文朗素來并不尚此,大多運籌帷幄,淡定平和,然而每每事關于我,都叫他難免破例,這一回又是這樣,在他的嚴令下,太醫院殫精竭慮三日夜,總算是有了結果。
我從來不懷疑環佩的能力,畢竟師從聶禾五年,人勤謹,天份又好,在我身邊照顧了我八年,從未出過差錯。所以這次能有一種她察覺不出又查驗不出的毒物,從她手中溜過,實在是一件不簡單的事。
常遠進來稟報的時候,我正和文朗下棋,這十來日,我幾乎已經康復得完全,但畢竟是大病初愈,文朗又極緊張擔憂的樣子,我也不再任性去讓他著急,乖乖的每日躲在宮里休養,并不出門半步。

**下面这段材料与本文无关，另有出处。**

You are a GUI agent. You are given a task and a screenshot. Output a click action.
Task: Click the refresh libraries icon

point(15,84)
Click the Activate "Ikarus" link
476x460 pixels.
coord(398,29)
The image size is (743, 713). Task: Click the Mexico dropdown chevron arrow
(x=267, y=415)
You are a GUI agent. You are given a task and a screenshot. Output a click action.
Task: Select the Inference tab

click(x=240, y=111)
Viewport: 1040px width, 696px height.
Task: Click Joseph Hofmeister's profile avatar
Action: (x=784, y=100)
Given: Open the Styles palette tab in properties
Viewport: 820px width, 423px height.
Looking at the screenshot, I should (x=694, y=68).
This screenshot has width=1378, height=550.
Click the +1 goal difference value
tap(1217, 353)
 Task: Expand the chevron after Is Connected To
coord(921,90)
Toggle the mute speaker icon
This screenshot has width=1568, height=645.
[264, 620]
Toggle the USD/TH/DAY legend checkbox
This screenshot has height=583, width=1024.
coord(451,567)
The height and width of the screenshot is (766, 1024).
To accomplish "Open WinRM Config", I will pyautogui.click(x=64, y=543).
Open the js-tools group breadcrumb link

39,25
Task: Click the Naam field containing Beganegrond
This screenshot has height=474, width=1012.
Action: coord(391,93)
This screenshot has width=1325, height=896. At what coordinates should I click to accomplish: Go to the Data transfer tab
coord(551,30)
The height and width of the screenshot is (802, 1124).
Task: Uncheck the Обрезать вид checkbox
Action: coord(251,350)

“皇上——”常遠打了個揖,帶著一貫的小心,“太醫那邊,請皇上過去偏殿一趟!
好幾日了,太醫們終于派人來請文朗,這意味著什么,我們都清楚。
文朗沒有出聲,轉頭看我,似乎想看我的反應。
我知道他在看我,并不抬頭,似乎只是認真的在看那盤棋,好一會兒,輕輕落下一子,這才抬眼。
文朗見狀輕輕一笑,吩咐常遠:“叫院使過來回話。”
“微臣參見皇上、淑妃娘娘!
這院使上任不滿兩年,醫術倒還過得去,只是每次見他,都是這樣一副戰戰兢兢的模樣,看他這樣,我倒是懷念起以前那個老院使來,雖說迂腐,還算有幾分風骨。
文朗隨意擺手叫了起,也不多話,道:“查實回報吧。”
“是,”院使站起身,猶豫了一下,謹慎倒不拖沓,“回皇上,經臣等查實,淑妃娘娘之前的身子長久不愈,甚至一度惡化,全是因為中了毒!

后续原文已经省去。